Our acceptance by God is a free offer through the work of Jesus on the cross – He was rejected so that we could be accepted into the kingdom by faith.
And this is where most sermons typically end. But I want to take it a step further today.
It is important to sometimes say, this is not a blanket acceptance being offered by God. God is not overlooking our sin. He’s punishing it at the cross and if we do not experience His renewing grace in our lives, then we will face the wrath of God alone – without the cross. Repentance is not optional.
I need to say this, because we live in the age of tolerance and inclusion, as long as you accept the cultural definition of those words. The culture wants us to believe that anything goes – that none of our choices is a problem – that nothing about us needs to change. There’s nothing we really need to repent of.
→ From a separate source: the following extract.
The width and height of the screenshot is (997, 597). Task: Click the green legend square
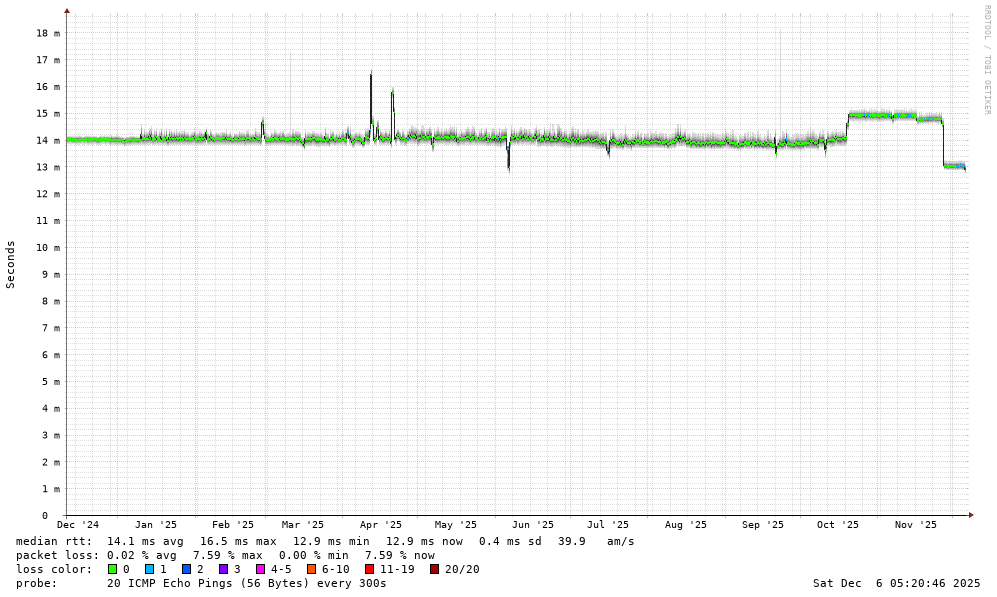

But the God of the Bible is not offering us blanket acceptance. It is important that we not do not cheapen God’s grace by preaching acceptance without repentance.
Listen to how Micah 5 ends. Verses 9-15.
9 Your hand shall be lifted up over your adversaries,
and all your enemies shall be cut off.
That’s the good news. God will provide victory over the enemies. But look what comes next:
10 And in that day, declares the LORD,
I will cut off your horses from among you
and will destroy your chariots;
11 and I will cut off the cities of your land
and throw down all your strongholds; *
12 and I will cut off sorceries from your hand,
and you shall have no more tellers of fortunes;
13 and I will cut off your carved images
and your pillars from among you,
and you shall bow down no more
to the work of your hands; *
14 and I will root out your Asherah images from among you
and destroy your cities.
15 And in anger and wrath I will execute vengeance
on the nations that did not obey.
In other words, God says, “I’m going to save you, but I’m also going to destroy all this other stuff you’ve been depending on. I’m accepting you, but I am not accepting your sin. The idols have to go.”
God will bring victory, but victory doesn’t mean that God will tolerate our sin. Victory, according to God, is victory over sin and death. That’s what Jesus accomplished for us and for the glory of God.
The simplest way I can say it is this: God takes us the way He finds us, but He never leaves us the way He found us.
This is not the blanket tolerance of the world. This is much better… much more authentically human. In Christ we are new creations. The old has gone. The new has come. Listen to how Peter describes the people of God:
You are a chosen race, a royal priesthood, a holy nation, a people for his own possession, that you may proclaim the excellencies of him who called you out of darkness into his marvelous light. Once you were not a people, but now you are God’s people; once you had not received mercy, but now you have received mercy.
Brothers and sisters, that is the acceptance we long for. That’s it. And in Christ Jesus, this is who we are. Repent and believe, for the kingdom of God is at hand.